Pour un petit morceau de viande, nous volons une âme de lumière et l'espace de temps dans laquelle elle est née et pour lequel elle se réjouissait. Plutarque
Quand, la «machine à viande sur patte» est enfin prête pour la consommation, on la conduit au lieu de
l'extermination finale : l'abattoir.
Mais avant, les bêtes auront supporté les ventes aux enchères, les chocs, les blessures, les intempéries et l'étouffement dans les wagons ou les camions de transports. Expulsées avec violence des camions ( à coup de pieds, ) elles arrivent à l'abattoir, où elles sont à nouveau harcelées et brutalisées.
Dans un climat de terreur amplifié par les cris de peur, les animaux sont sommairement assommés ou électrocutés. Suspendus à des crochets par une patte, la tête en bas, on leur coupe la gorge. Parfois la saignée doit être pratiquée sans insensibilisation, comme c'est le cas pour rituel kasher ( juifs et musulmans intégristes ) :
l'animal doit mourir avec toute sa conscience, au bout de son sang.
Ils sont maintenant prêts à être transformés en côtelettes, steaks, rôtis, etc.
Ceux qui travaillent dans les abattoirs, de l'abattage à l'éviscération, doivent accomplir toutes les opérations rapidement et machinalement pour en tuer le plus grand nombre à l'heure. Il n'y a ni temps ni place pour le respect et la compassion !

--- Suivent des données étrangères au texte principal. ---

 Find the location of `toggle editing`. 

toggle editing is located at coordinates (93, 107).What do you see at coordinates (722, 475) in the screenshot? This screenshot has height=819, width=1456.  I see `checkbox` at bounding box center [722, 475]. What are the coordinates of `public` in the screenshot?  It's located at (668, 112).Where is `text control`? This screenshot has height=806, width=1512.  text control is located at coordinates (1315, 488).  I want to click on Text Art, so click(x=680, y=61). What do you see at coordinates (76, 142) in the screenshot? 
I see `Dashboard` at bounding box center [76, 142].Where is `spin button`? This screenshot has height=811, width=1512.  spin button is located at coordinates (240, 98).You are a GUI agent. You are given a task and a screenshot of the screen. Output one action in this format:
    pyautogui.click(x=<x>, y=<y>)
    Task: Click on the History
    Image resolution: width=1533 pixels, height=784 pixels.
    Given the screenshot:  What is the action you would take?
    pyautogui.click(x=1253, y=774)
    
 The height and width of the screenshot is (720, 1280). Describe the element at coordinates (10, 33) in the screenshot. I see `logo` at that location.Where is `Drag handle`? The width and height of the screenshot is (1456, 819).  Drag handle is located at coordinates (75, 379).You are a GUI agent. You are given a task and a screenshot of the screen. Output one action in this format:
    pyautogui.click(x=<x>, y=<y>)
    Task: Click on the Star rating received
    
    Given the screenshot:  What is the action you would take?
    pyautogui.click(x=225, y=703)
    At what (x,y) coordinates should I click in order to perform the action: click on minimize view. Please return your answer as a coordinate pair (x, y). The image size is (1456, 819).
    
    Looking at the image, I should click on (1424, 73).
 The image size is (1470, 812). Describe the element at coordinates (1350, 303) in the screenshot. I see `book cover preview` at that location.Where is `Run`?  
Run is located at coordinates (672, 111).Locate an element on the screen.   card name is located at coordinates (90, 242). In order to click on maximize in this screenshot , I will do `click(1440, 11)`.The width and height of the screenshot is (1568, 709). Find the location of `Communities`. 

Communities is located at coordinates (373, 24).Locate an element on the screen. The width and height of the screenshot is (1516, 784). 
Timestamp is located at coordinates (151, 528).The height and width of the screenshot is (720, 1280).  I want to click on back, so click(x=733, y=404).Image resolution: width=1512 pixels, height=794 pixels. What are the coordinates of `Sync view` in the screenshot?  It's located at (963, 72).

Le rendement de l'abattoir «moyen» s'élève à 6500 poulets ou 180 porcs à l'heure; 3000 lapins ou 40 000 cailles par semaine et à 2,6 millions de canards par année.
Tous les déchets non comestibles des animaux sont conservés : plus de la moitié de la carcasse d'une bête moyenne de 1000 livres est classée «sous-produits» et sert à la fabrication de cosmétiques, de produits ménagers, de cuirs, etc.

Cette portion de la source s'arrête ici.